Had to do some digging, but found it.


The same principal, but not as tech-heavy. The video is entertaining, particularly the look on some of the faces in the crowds.

EDIT: Can't find the original site that had the video link


At the moment I think a lot of the attraction with virtual worlds is to create a convincing "other" world that people can escape to. Their success is often based on how fully you believe you're somewhere else and someone else.

Augmented worlds necessarily need to work with the real world, but the best ones can subvert the normal perception of the real world making it feel haunted or hint at unseen conspiricies beyond normal perception and can feel more powerful than the most immersive VR worlds due to the increased ambiguity of whats real and what's not.

This difference in the strengths and experiences of the two approaches could make linking them difficult. Explaining the connection between a very "other" virtual world full of wonderous flora and fauna and reality is difficult as they feel like very different places.

Alternatively making the virtual world more real to make the link easier undermines the ability of virtual worlds to be a very different place to escape to. Why bother with a virtual world which is just like reality?

I wonder whether the most successful combinations would be those which acknowledge the duality.

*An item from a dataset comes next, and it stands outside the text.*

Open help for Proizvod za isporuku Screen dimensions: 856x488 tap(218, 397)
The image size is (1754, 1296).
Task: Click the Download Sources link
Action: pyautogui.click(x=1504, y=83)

The matrix example would work better if the virtual world was the reality of the matrix and our reality was the matrix, but is undermined by the fact that players should have super powers in the matrix world.

Possibly a better fit would be a super hero game in which the player is a super hero in a virtual world which models reality and plays the heroes secret identity in the real world - finding AR clues and conspiricies that lead to online action while being careful not to use their powers and reveal their super hero identity. The duality inherent in the game allows both the AR and VR sides to exploit their strengths.

Of course, this has probably already been done.